The Company has filed the Listing application with NSE and BSE on May 17,2018. The Company has received listing and trading approval from NSE and BSE and the trading will commence on May 21,2018.
Note: All capitalized terms used and not defined herein shall have the respective meanings assigned to them in the Prospectus.

INVESTORS PLEASE NOTE

The details of the Allotment made shall be hosted on the website of Registrar to the Offer, Link Intime India Private Limited at www.linkintime.co.in
All future correspondence in this regard may kindly be addressed to the Registrar to the Offer quoting full name of the first/sole Bidder,Bid cum Application Form number, Bidder DP ID, Client ID, PAN, date of submission of Bid cum Application Form, address of the Bidder, number of Equity Shares applied for, the name and address of the Designated Intermediary where the Bid cum Application Form was submitted by the Bidder and a copy of the Acknowledgment Slip received from the Designated Intermediary at the address given below:

Link Intime India Private Limited
C-101,1st Floor, 247 Park, L.B.S. Marg, Vikhroli (West),Mumbai 400 083, Maharashtra, India
Telephone: +91 22 4918 6200; Facsimile: +91 224918 6195; E-mail: indostar.ipo@linkintime.co.in
Investor grievance E-mail: indostar.ipo@linkintime.co.in; Website: www.linkintime.co.in
Contact Person: Shanti Gopalkrishnan; SEBI Registration No.: INR000004058

Place : Mumbai 

Date : May 18, 2018

For INDOSTAR CAPITAL FINANCE LIMITED
Sd/-
On behalf of the Board of Directors
Company Secretary and Compliance Officer

IndoStar Capital Finance IPO Basis of Allotment FAQs

The IPO allocation is based on the subscription level and the investor category.

Refer to IPO allotment rules and methods for more details.

See the basis of allotment document above to know how the shares are allocated in IndoStar Capital Finance IPO .

The IndoStar Capital Finance IPO basis of allotment (published above) tells you how shares are allocated to you in IndoStar Capital Finance IPO and category wise demand of IPO share.

Visit the IndoStar Capital Finance IPO allotment status page to check the number of shares allocated to your application.

In IndoStar Capital Finance IPO allotment process, the registrar separates valid and invalid applications.
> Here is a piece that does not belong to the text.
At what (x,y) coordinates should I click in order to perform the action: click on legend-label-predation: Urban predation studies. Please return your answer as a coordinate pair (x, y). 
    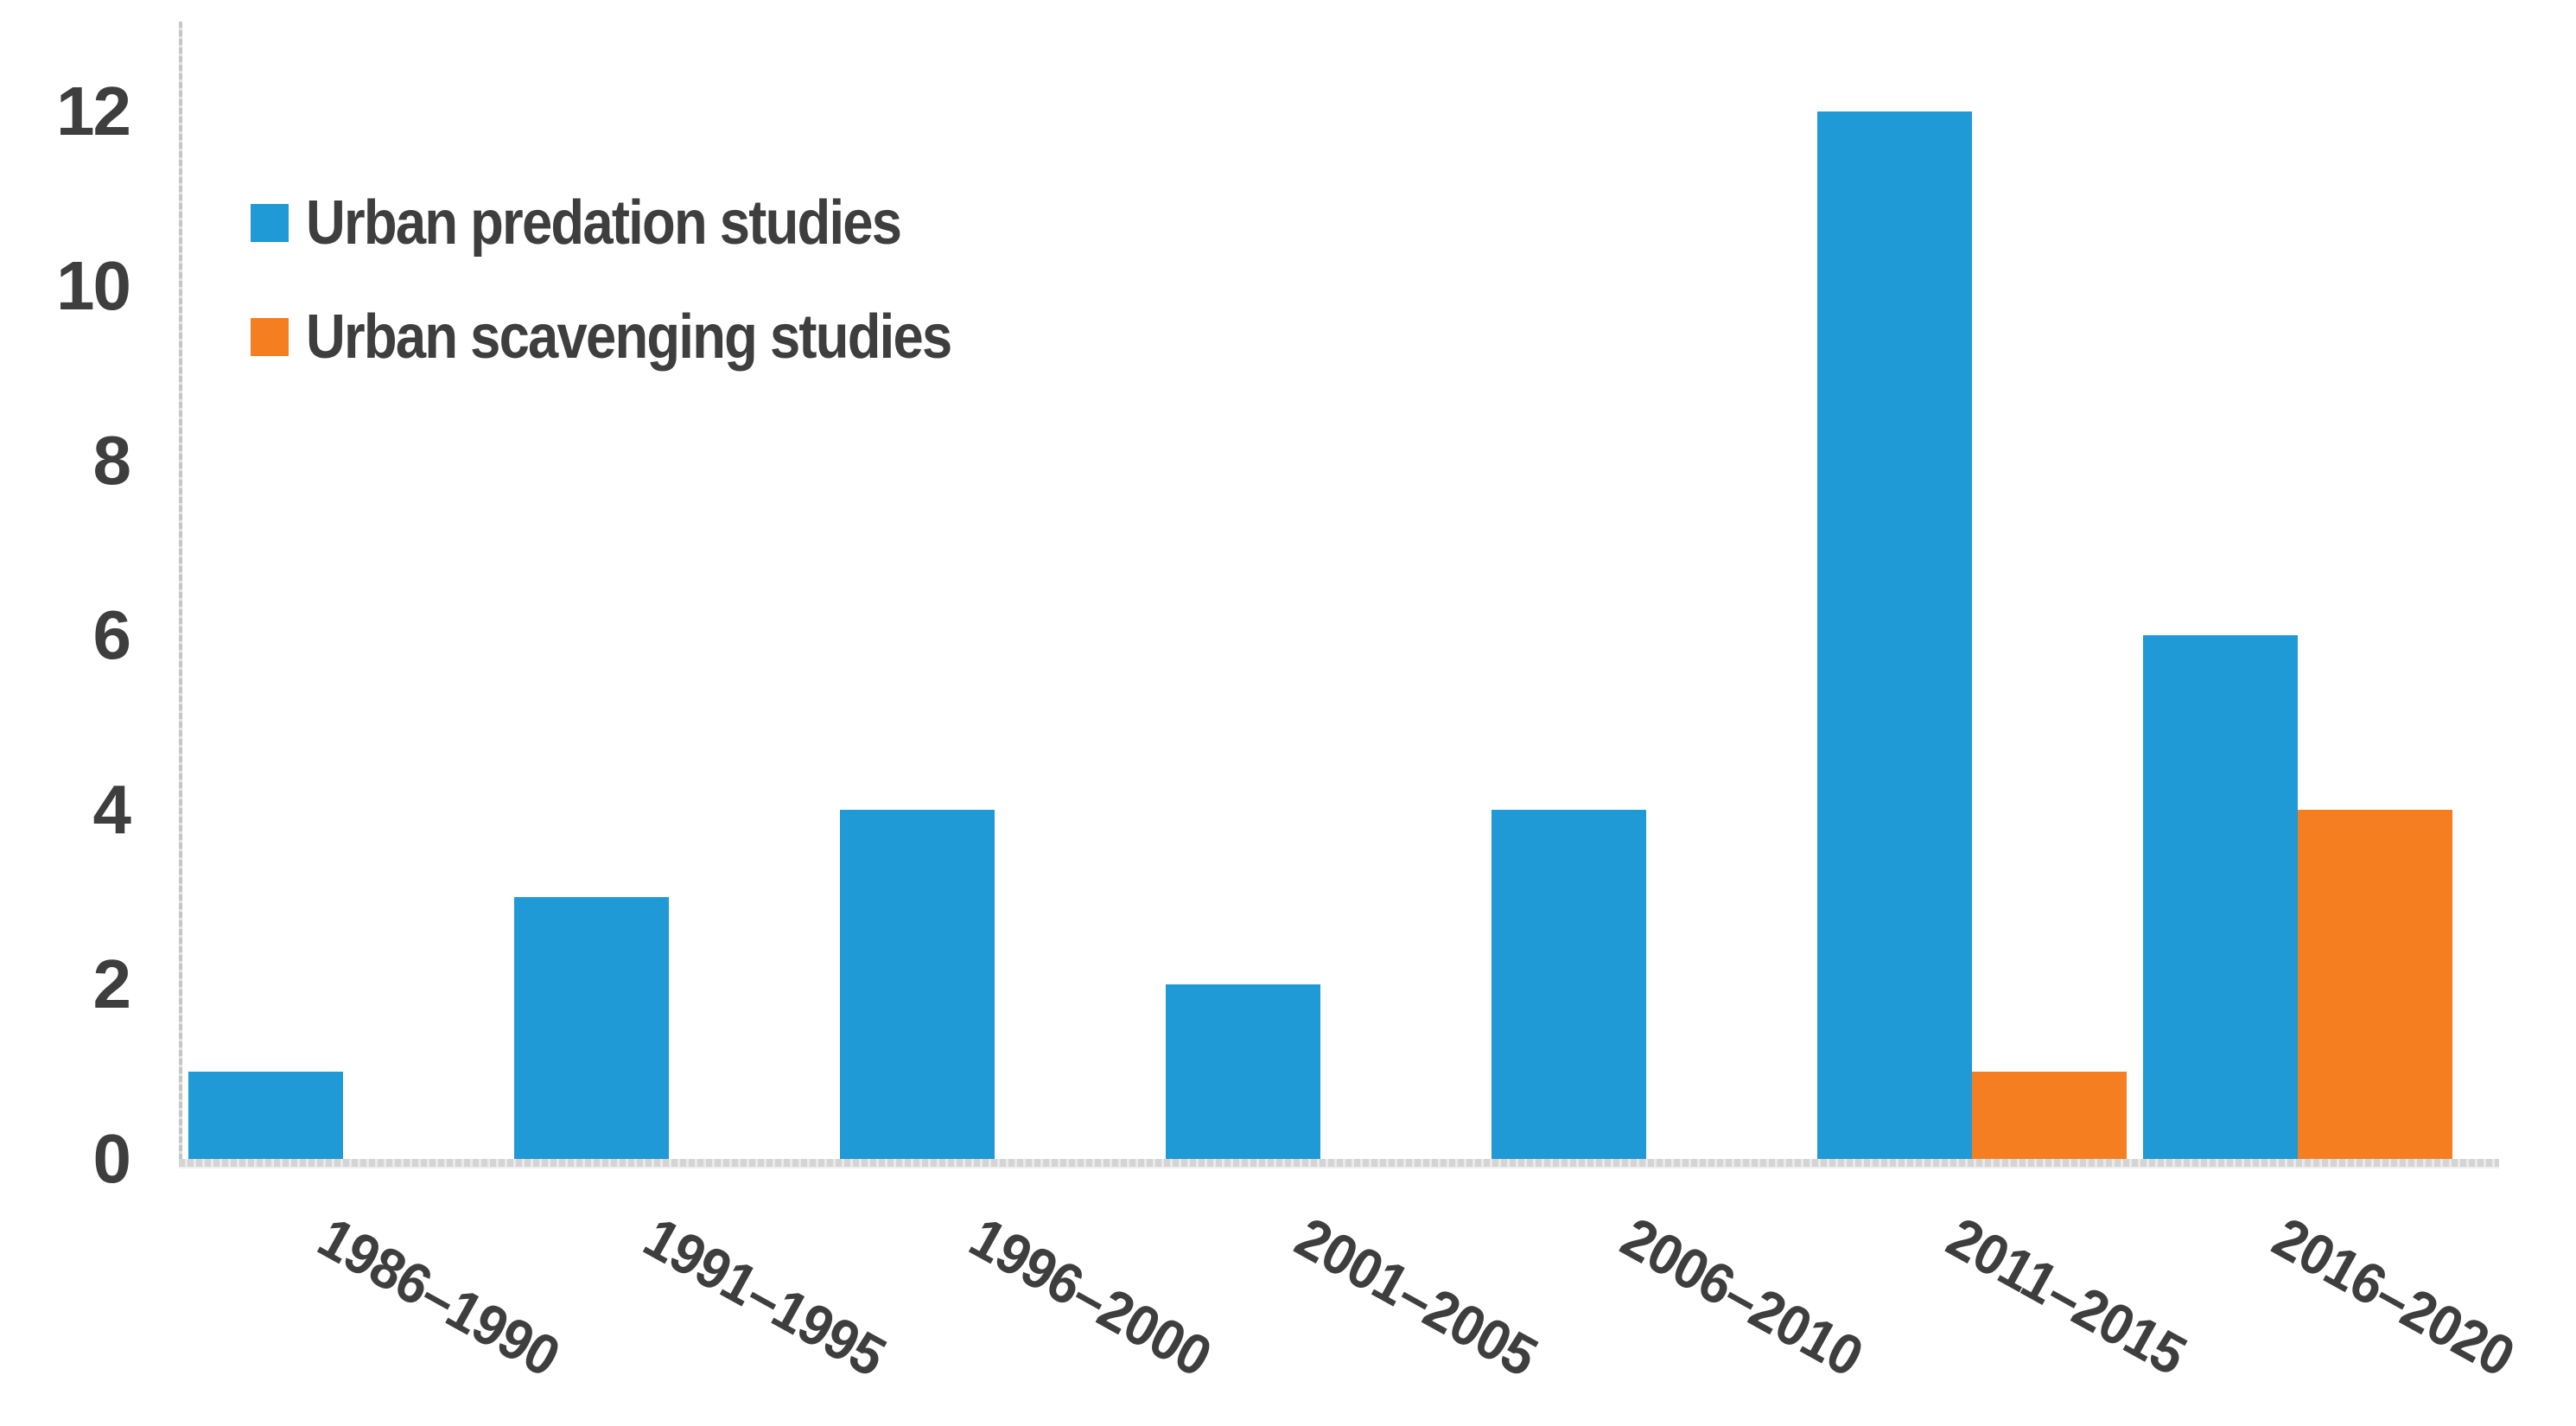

The invalid applications with technical errors are rejected and only valid applications at or above the cut-off price are considered for allotment.

For more information, please refer to IPO Allotment Process and Basis of Allotment.

Check the IndoStar Capital Finance IPO basis of allotment document to know how the shares are allocated in IndoStar Capital Finance IPO.